Brendan Taylor celebrates his ton
Much has been written about Zimbabwe’s place in Test cricket recently. I am not the only one that has questioned whether their return to Test cricket was really deserved. They won their comeback Test against Bangladesh, but have put in abject performances against bigger opposition, losing five Tests on the bounce, most of them heavily. After their losses in the West Indies, the questioning voices were mounting and not without reason. Brendan Taylor was being questioned, both as a batsman and a leader, and Shane Shillingford and Marlon Samuels cashed in on a hapless collection of batting efforts from the tourists.
It must be all the more impressive, then, that a month on we’re talking about a crushing Zimbabwean victory.
The Bangladeshis, playing Zimbabwe for the first time since they were defeated in 2011, have been defeated again. This time, the loss is by the enormous margin of 335 runs, and can be boiled down to one key difference between the two teams: discipline. For four days, the Zimbabweans were clinical and disciplined in everything they did.
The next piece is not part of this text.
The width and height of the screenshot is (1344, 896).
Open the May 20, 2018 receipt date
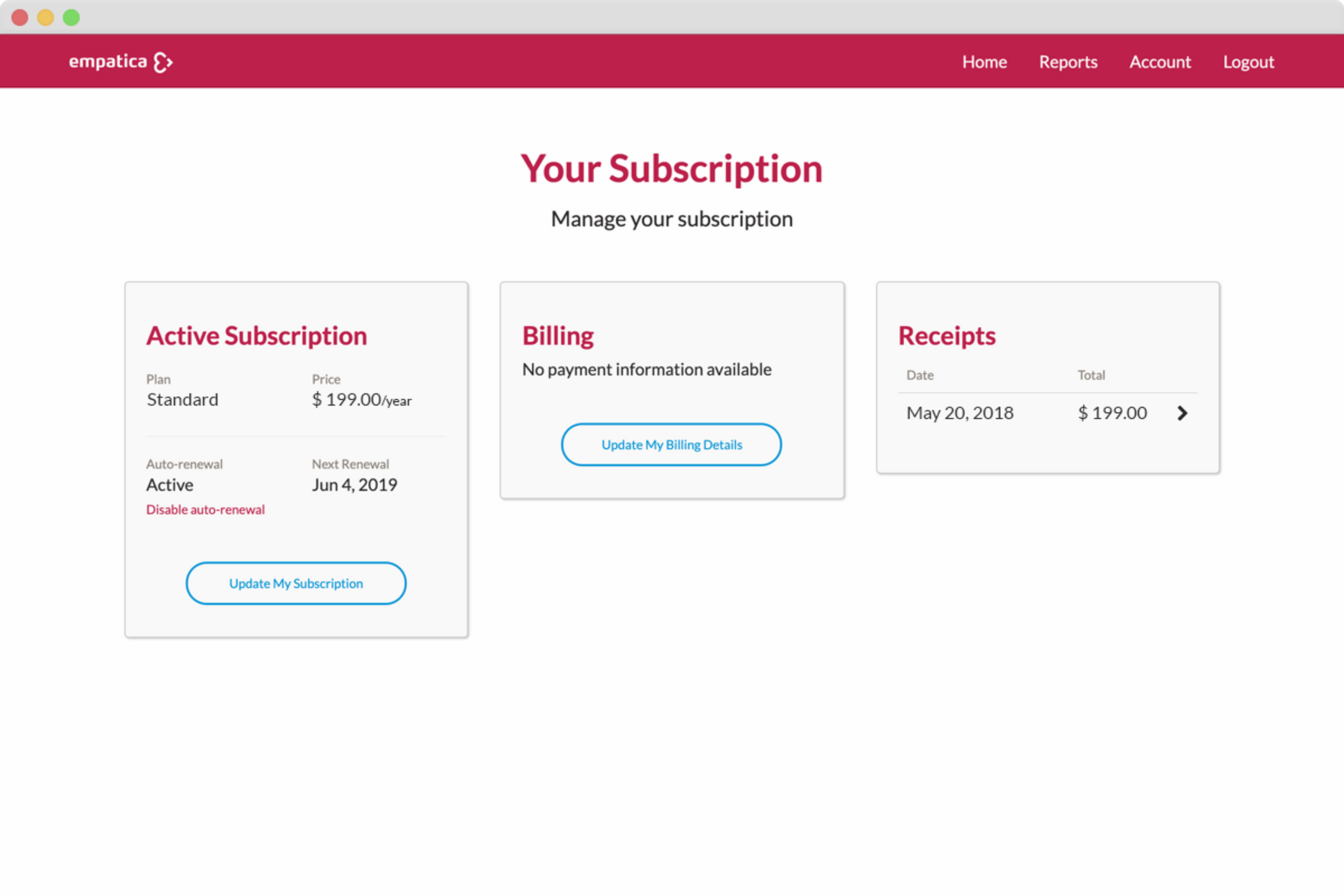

In the field, they chased every ball and threw every return in to Richmond Mutumbami over the stumps. With the bat, they valued their wickets, and with the ball they bowled tight lines. Judging by the lazy, slashing hack that accounted for Shahriar Nafees, the Zimbabweans just wanted this victory more than their opponents.
Nowhere is this more evident than in the renewed application of skipper Brendan Taylor. In the Caribbean, he was regularly undone by loose shots, like a baffling reverse-thing only a few balls into his stay at the wicket. Fast forward a month, and he bats for eight hours in the first innings to post an adhesive 171. Not content with this, he then returned in the second innings for a four hour stay that earned him an unbeaten century. Clearly a man who thrives on responsibility, he now averages half a run under sixty as captain, with four centuries in seven games. This mindset has rubbed off on the rest of his players, particularly the likes of Graeme Cremer who, with a batting average that previously towered at a lofty six, hung around for 42 and 43 in this Test, even sacrificing a maiden fifty when it meant saving his captain from being run out.